You deserve compassion, understanding and help
- RAINN (Rape, Abuse & Incest National Network)
- SOAR (Speaking Out Against Rape)
- Rape Treatment Center
National Sexual Assault Hotline
Does SPEAK change the way kids view rape?
SPEAK has been in curriculum all over the United States for a decade. Thousands of teachers have anecdotal evidence about the impact the book has made on their students, both in terms of its literary merit, and in the emotional maturity of their students. But we haven’t had the kind of research and data that some curriculum directors require before putting a new book on the shelves.
We have it now!
Victor Malo-Juvera wrote his dissertation, “The Effect of Young Adult Literature on Adolescents’ Rape Myth Acceptance”on the research he did using SPEAK in his eighth grade classroom.
Victor has graciously written a summary of his work, below, and allowed me to link to the full dissertation and share it with the world.

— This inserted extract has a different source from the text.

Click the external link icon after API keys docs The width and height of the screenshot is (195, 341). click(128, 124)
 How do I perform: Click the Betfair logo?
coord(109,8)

I have taught Speak for the past 8 years as a middle school Language Arts teacher and it is far and away the students’ favorite novel each year. Every year, I was approached by at least one student who had been victimized by sexual assault and hearing their stories led me to quickly enlist the school’s TRUST counselor to assist me in instruction by conducting comprehensive presentations on dating violence. While teaching Speak, I have had the privilege to be part of many heated discussions where I could see opinions and attitudes about date rape change during the course of one class period. When it came time to do my dissertation, the only choice for me was to try to show through the scientific method what countless teachers and students already knew – that reading good novels can really help teens far beyond being successful on multiple choice tests. In my case, specifically, I wanted to show that an instructional unit based on Speak could significantly reduce rape myth acceptance in adolescents. Rape myth acceptance is the degree to which an individual adheres to beliefs that deny rapes as being real (she wouldn’t have gone to his hotel room if she didn’t want to) or exonerate rapists of their actions (she shouldn’t have gone that far if she didn’t want to go all the way).
Participants in the study were 8th grade language arts students at a Title I middle school in a major metropolitan school district. Classes were randomly assigned to treatment or control condition and participants were pretested using the Rape Myth Acceptance Scale (Burt, 1980) and a researcher created scale, the Adolescent Date Rape Acceptance Scale (ADRMS). The pretests showed that boys had significantly higher levels of rape myth acceptance than girls, which has been found to be the case in numerous other studies. The Speak unit lasted about five weeks and in addition to more traditional literary instruction, students participated in assignments, both written and discussed, that asked them to write a letter to Melinda, to write a conversation pretending they were a friend of Andy’s, and to write reflections reevaluating their own views on date rape. Posttests on the ADRMS showed that the unit was effective in significantly reducing rape myth acceptance. Simply put, the instructional unit worked and students who participated had lower levels of rape myth acceptance than students who did not.
This is just a brief overview of the research – for those who are interested, my dissertation goes far more in depth into all aspects of the study. I think one of the most important aspects of this study was allowing students to discuss their views in the classroom. A great book like Speak incites thinking in readers, and the classroom should be an ideal place for views to be discussed; unfortunately, even though the statistics regarding teens and sexual assault are shocking, there are many educators who do not believe that rape is a topic that should be discussed in school. It is my hope that research such as this can show educators the benefits that teaching books like Speak can bring to young readers and maybe open their minds to a curriculum beyond sanitized test preparation.